Segment Start: The data
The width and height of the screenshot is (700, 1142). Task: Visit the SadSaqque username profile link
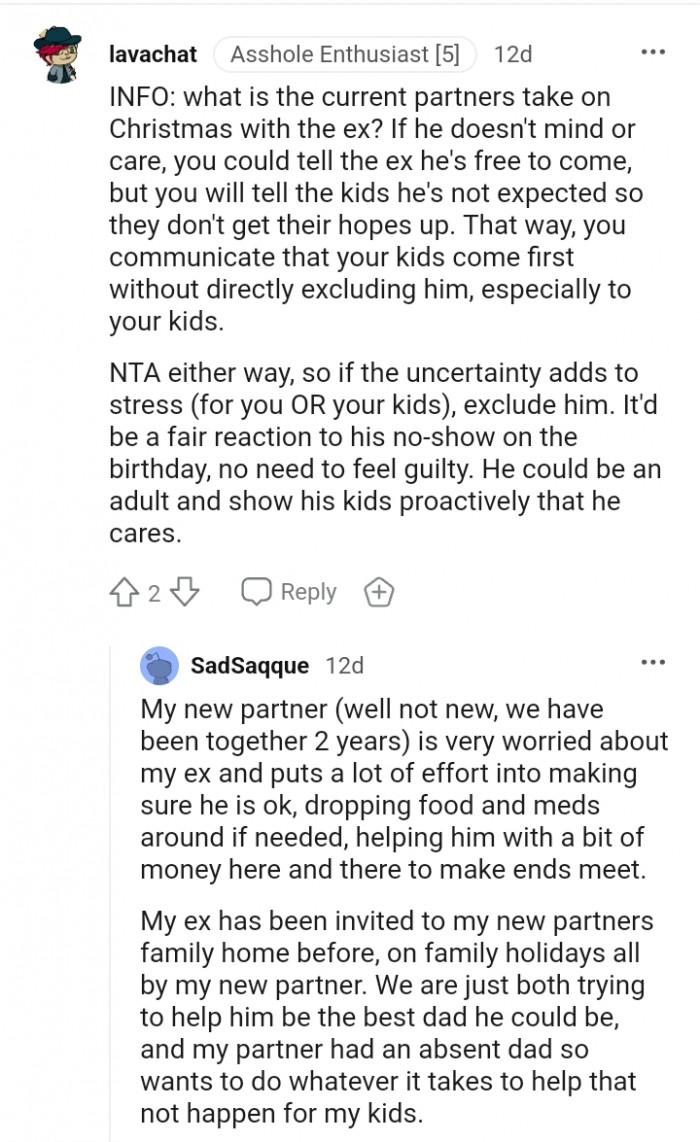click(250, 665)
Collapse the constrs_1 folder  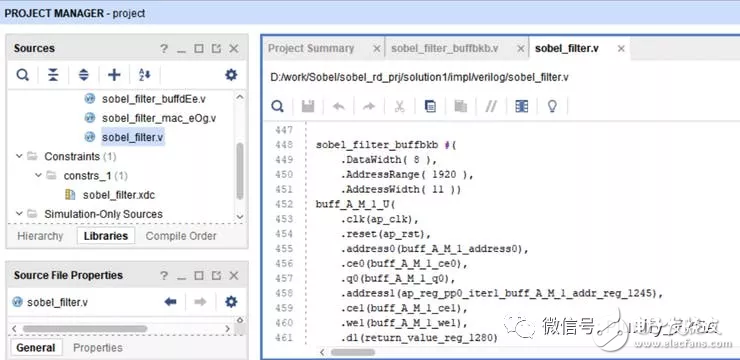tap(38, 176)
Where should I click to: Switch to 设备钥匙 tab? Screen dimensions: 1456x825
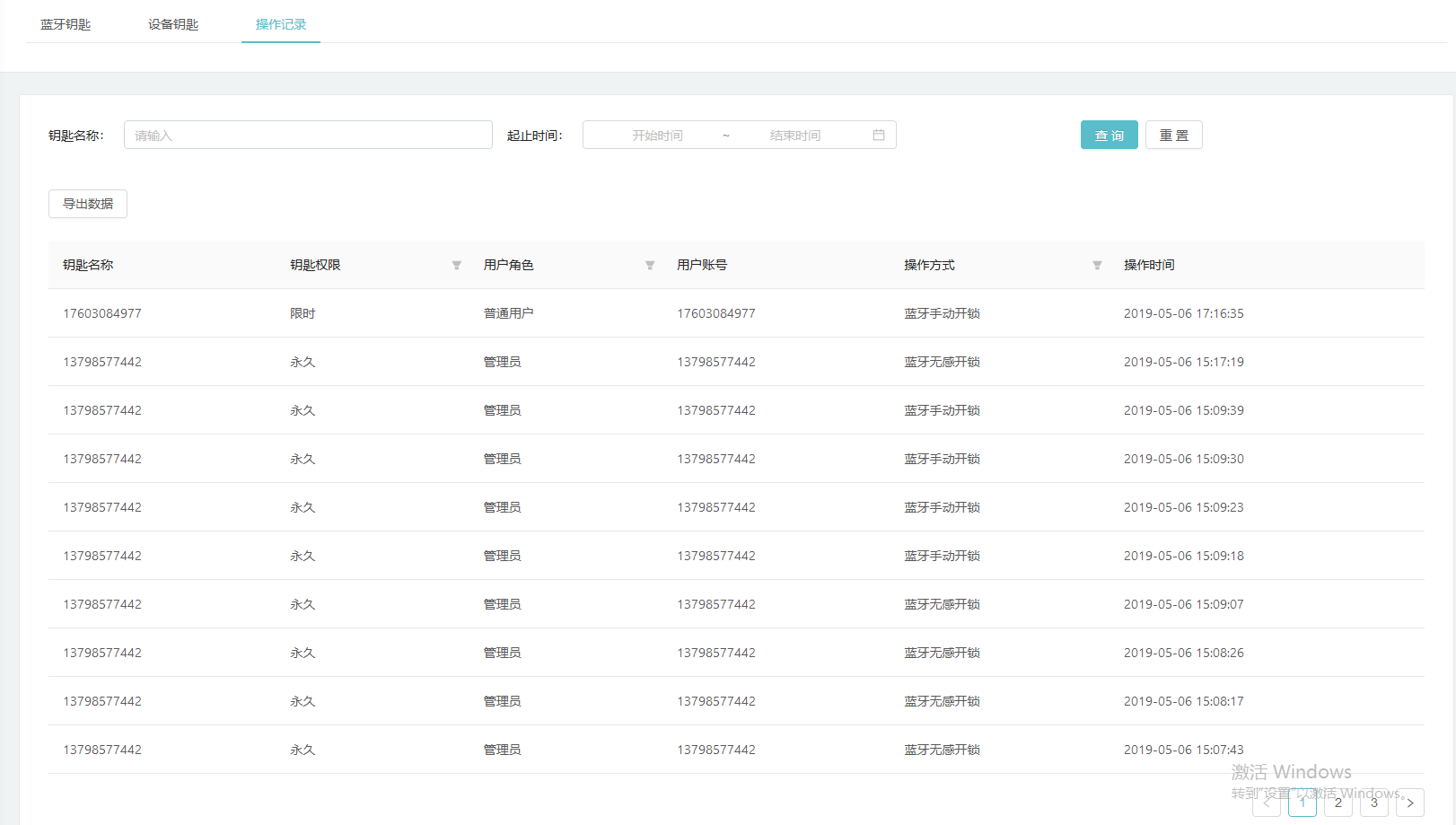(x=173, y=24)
Segment End: The data
Segment Start: The data
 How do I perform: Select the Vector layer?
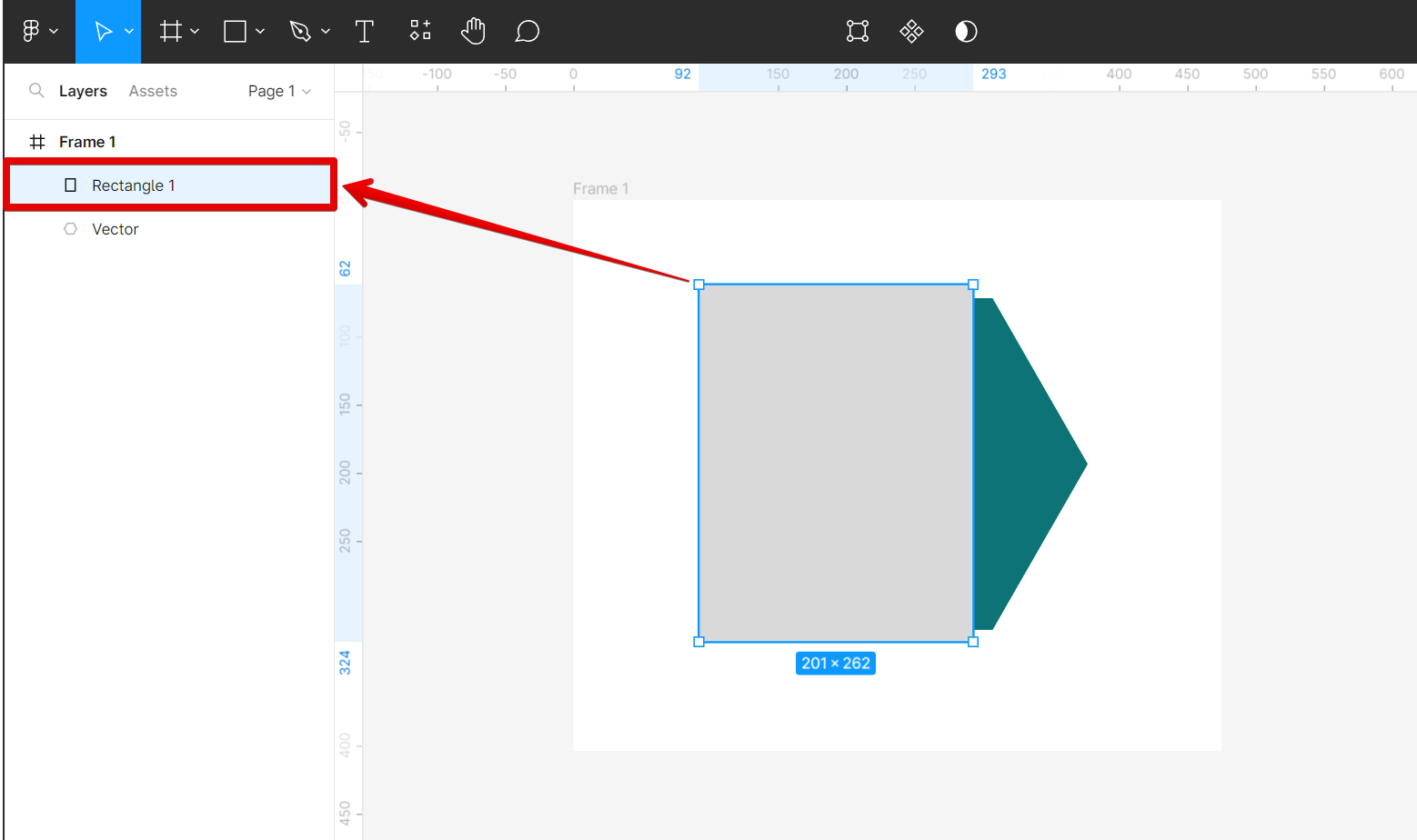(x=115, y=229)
Segment End: The data
Segment Start: The data
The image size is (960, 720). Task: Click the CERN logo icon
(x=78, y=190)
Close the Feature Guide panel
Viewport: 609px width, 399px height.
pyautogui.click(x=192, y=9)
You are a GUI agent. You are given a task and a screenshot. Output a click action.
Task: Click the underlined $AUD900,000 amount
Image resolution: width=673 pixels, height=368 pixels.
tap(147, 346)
Segment End: The data
__Task directions__. Begin at the line above that has "The image size" and stop after the line that has "You are a GUI", copying each line exactly and adding nothing else.

__Response__.
The image size is (960, 720). Task: Click the CERN logo icon
(x=78, y=190)
Close the Feature Guide panel
Viewport: 609px width, 399px height.
pyautogui.click(x=192, y=9)
You are a GUI agent. You are given a task and a screenshot. Output a click action.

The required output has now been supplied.